I think most data are available on the FLT3-ITD inhibitors and phase I/phase II studies show that in that patient that show that inhibition is present in around 20% of the patients they show efficacy. So these data are available; they have now also presented on this congress data on a huge amount of patients showing a high degree of achieving complete remission in relapsing and refractory FLT3-ITD patients and that was with drug AC220. There is a study on-going in up-front patients which has just closed and we are eagerly waiting for the results on that study. But also a study in refractory and relapsing patients will now start comparing the standard chemotherapy for relapsing or refractory patients, although nobody knows what is the standard treatment for that difficult group of patients.
So most data are available on the FLT3-ITD mutated patients; JAK2 is, of course, of importance also in AML although much attention is now paid to it because it’s highly expressed in some myeloproliferative diseases and there are a lot of JAK2 inhibitors available currently in, for example, myelofibrosis.
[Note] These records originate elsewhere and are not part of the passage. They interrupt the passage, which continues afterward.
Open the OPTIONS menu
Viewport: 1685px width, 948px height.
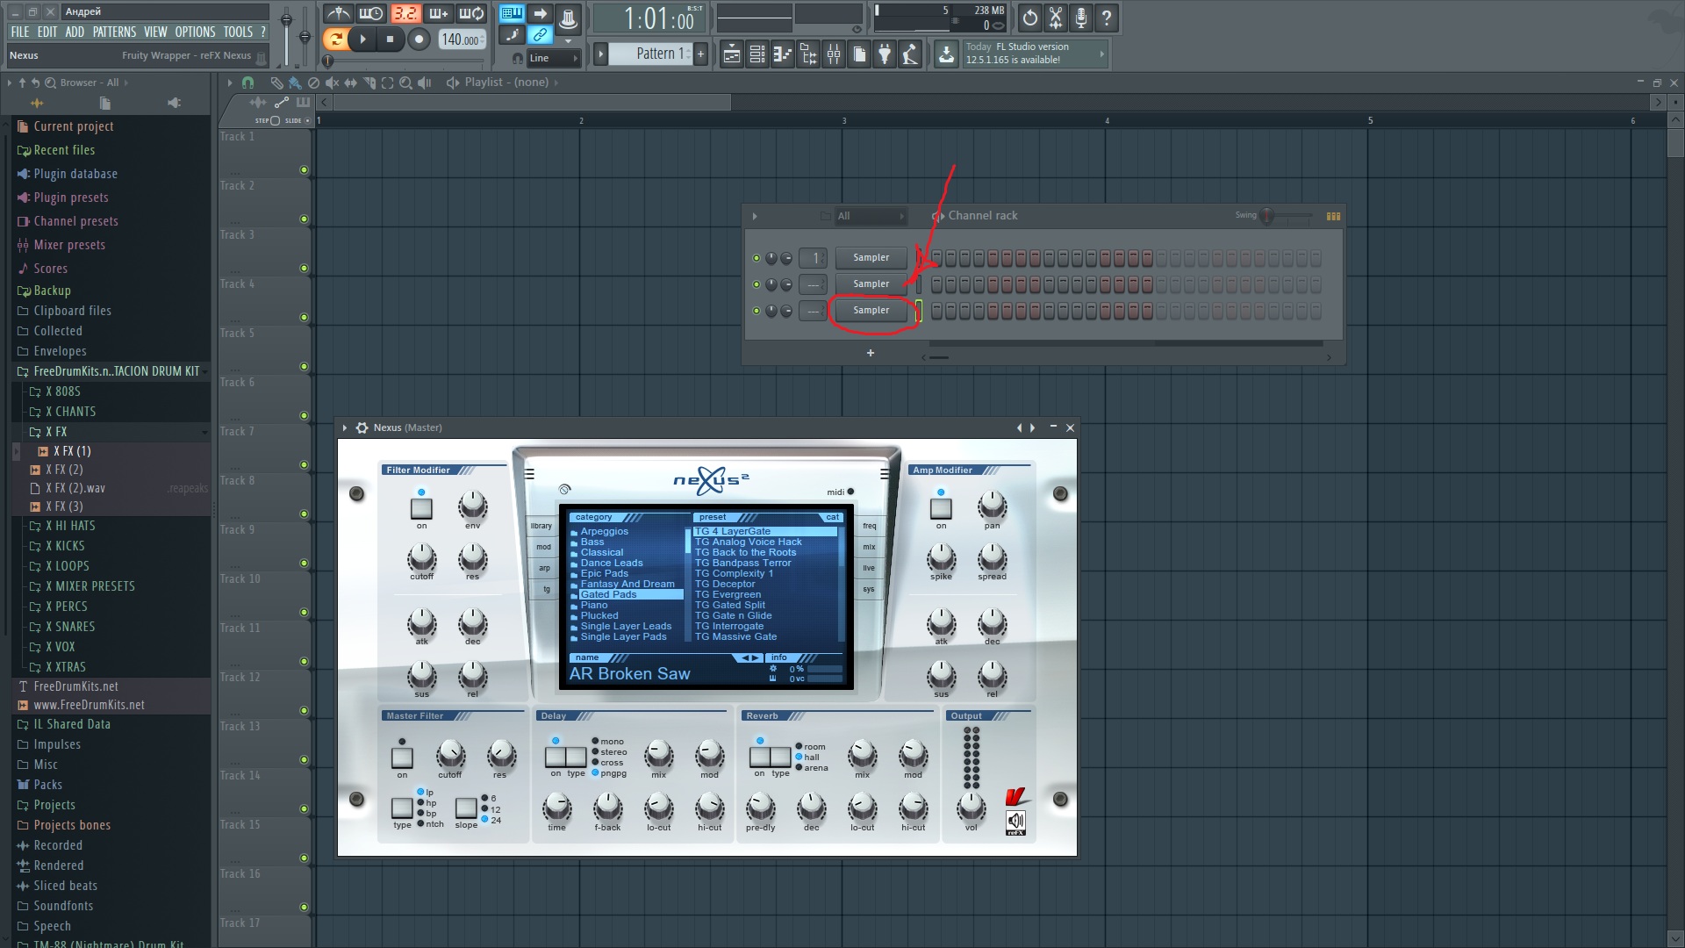click(x=195, y=32)
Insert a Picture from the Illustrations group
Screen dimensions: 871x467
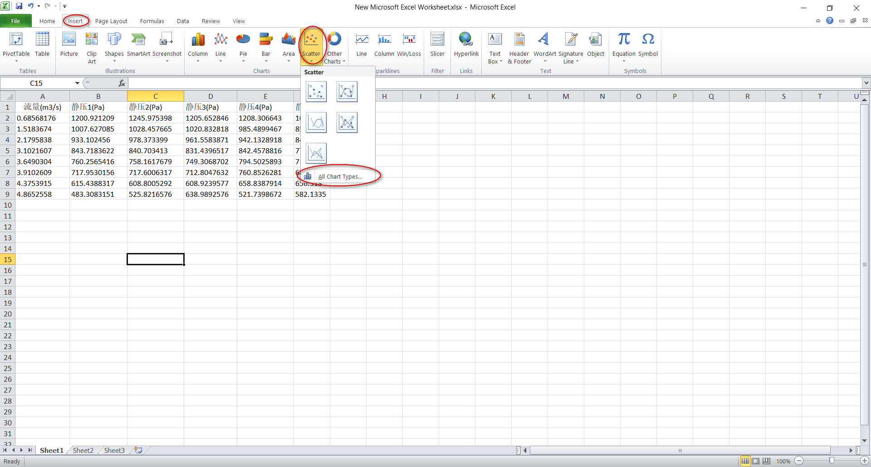69,45
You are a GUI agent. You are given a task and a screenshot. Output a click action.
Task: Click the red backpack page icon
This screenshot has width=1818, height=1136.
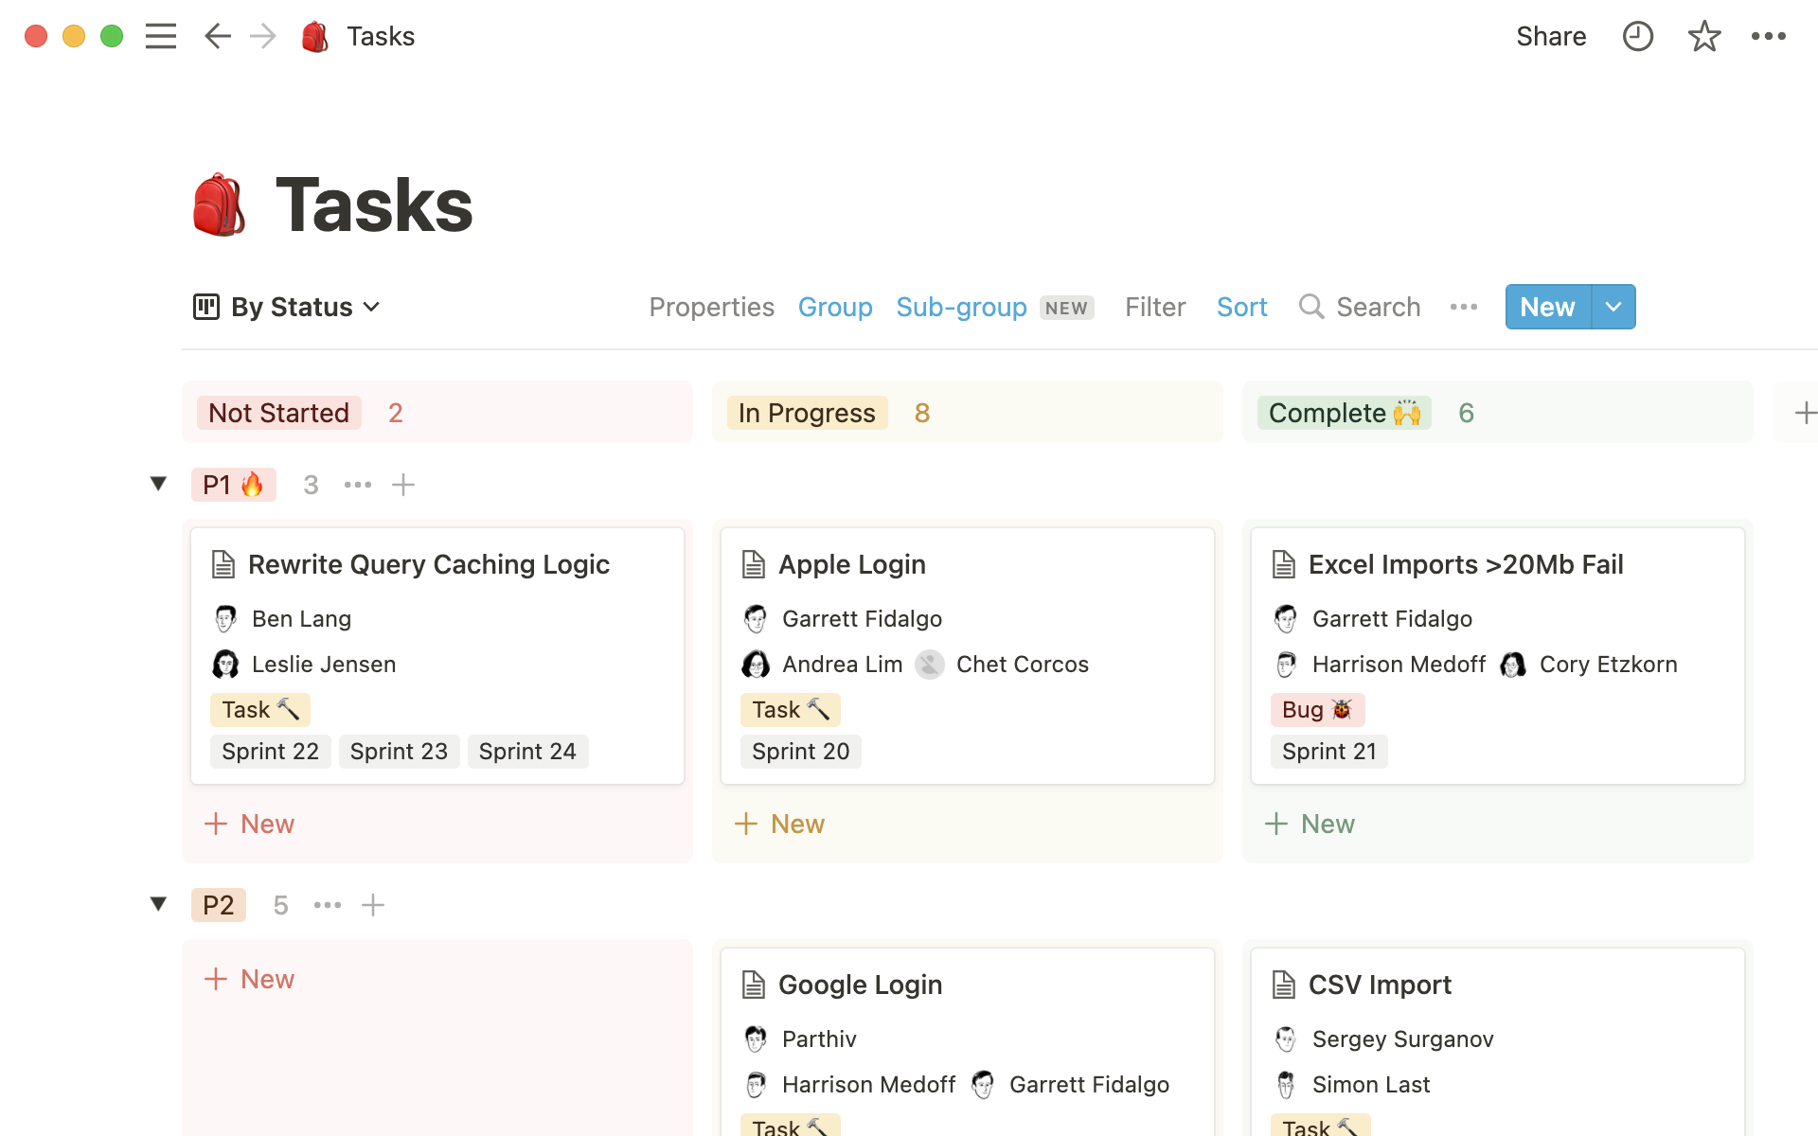click(x=219, y=205)
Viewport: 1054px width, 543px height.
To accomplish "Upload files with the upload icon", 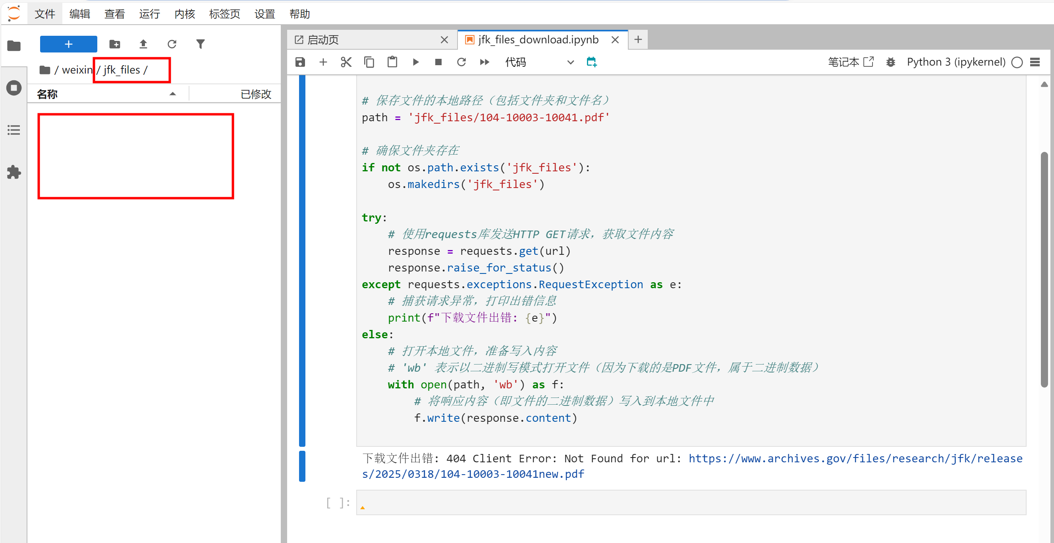I will pyautogui.click(x=143, y=44).
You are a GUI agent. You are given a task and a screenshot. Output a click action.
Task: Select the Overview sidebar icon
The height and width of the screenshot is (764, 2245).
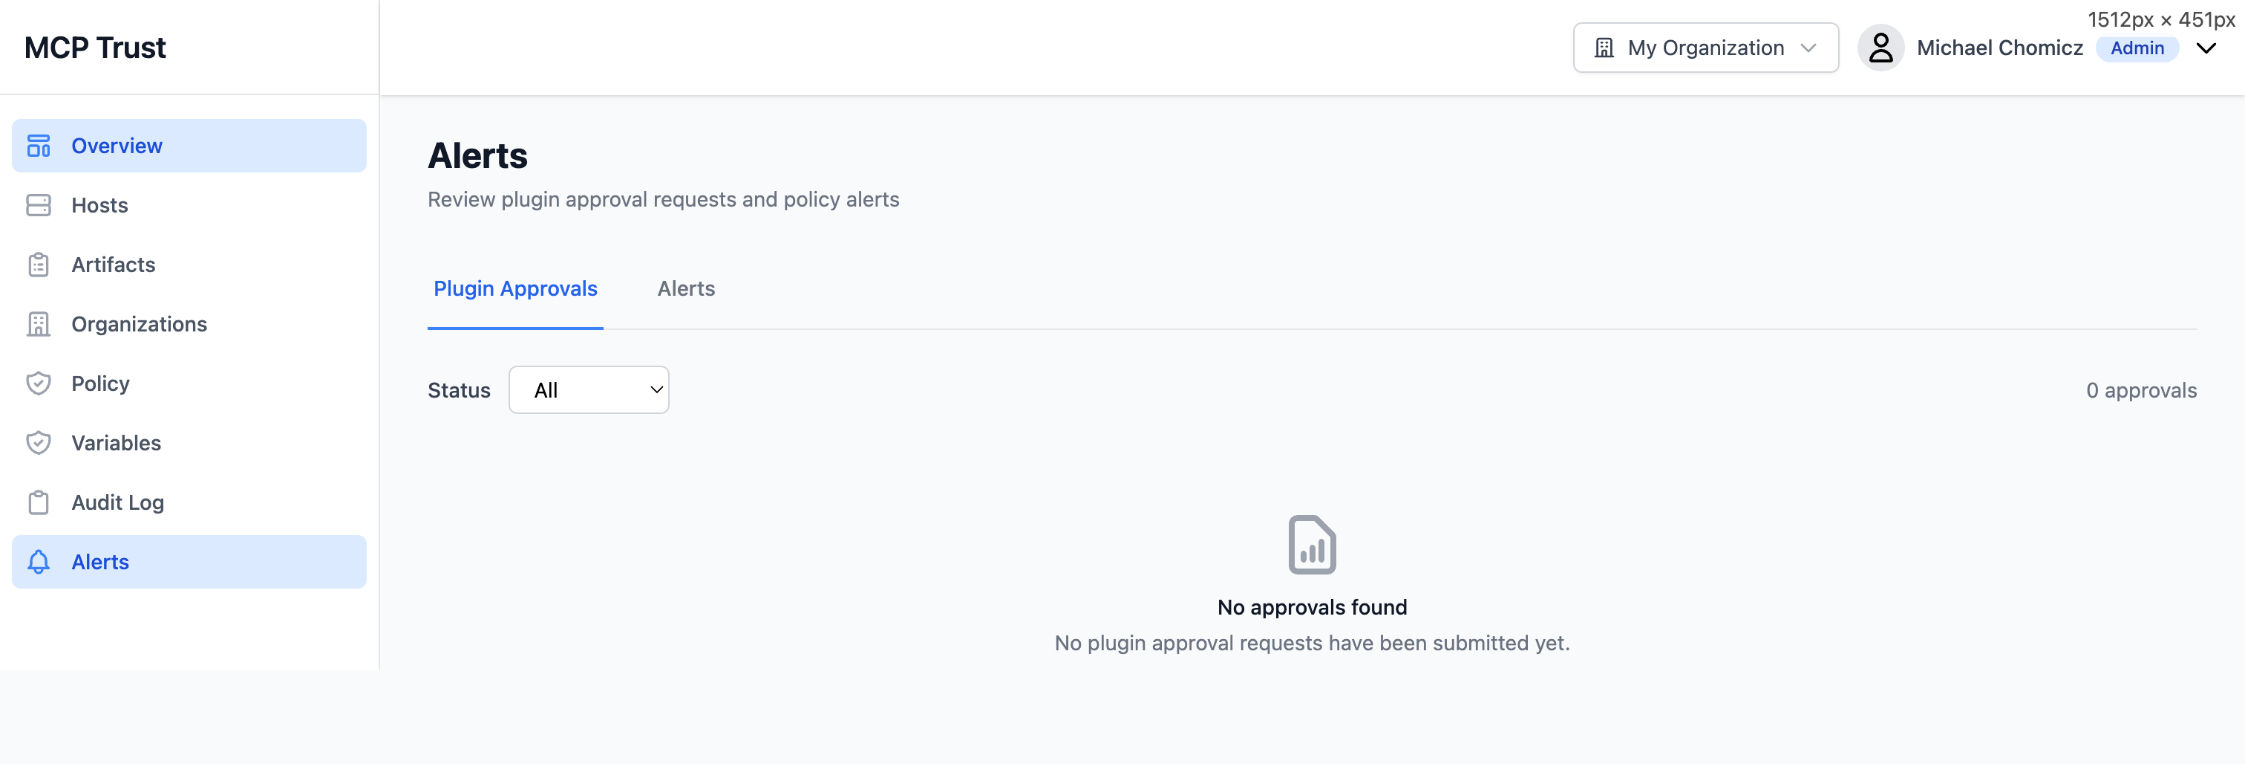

And we first thought that it did not change the biology of the disease but it was very important for patients because they have sometimes very bad symptoms of the disease and they disappear very quickly after treatment with a JAK2 inhibitor. But it seems now data are more mature that it also changes a little bit the biology of this disease and maybe improves overall survival and diminishes the fibrosis in the bone marrow. So also JAK2 is a very important drug and it could be also useful in acute myeloid leukaemia although there are no data currently available on that. I think we have to start studies in acute myeloid leukaemia.
How will this research impact on everyday clinical practice?
One example of good translational research is the implementation now of the minimal residual disease detection because that can change the strategy in the individual patient. But we have to look to new drugs because we failed to improve the outcome for the AML patients in the last 20-30 years. There are now a lot of new drugs available so it’s very difficult to choose which one you want to investigate, there are more new drugs than patients, I should say. So we have to look to new trial designs, not the huge 3,000 numbered patient trials but just short phase II trials with maybe a kind of surrogate endpoint, and then again minimal residual disease could serve as a surrogate endpoint, to decide which drug has the most promise. Also the availability of new monoclonal antibodies, as in acute lymphatic leukaemia, has been proven, blinatumomab has been proven, a very effective bispecific antibody. These antibodies are now also in the development phase for acute myeloid leukaemia so also there is much promise and I think we will see improvement in the upcoming years by implementing all those new drugs via intelligent trial design into the clinical practice.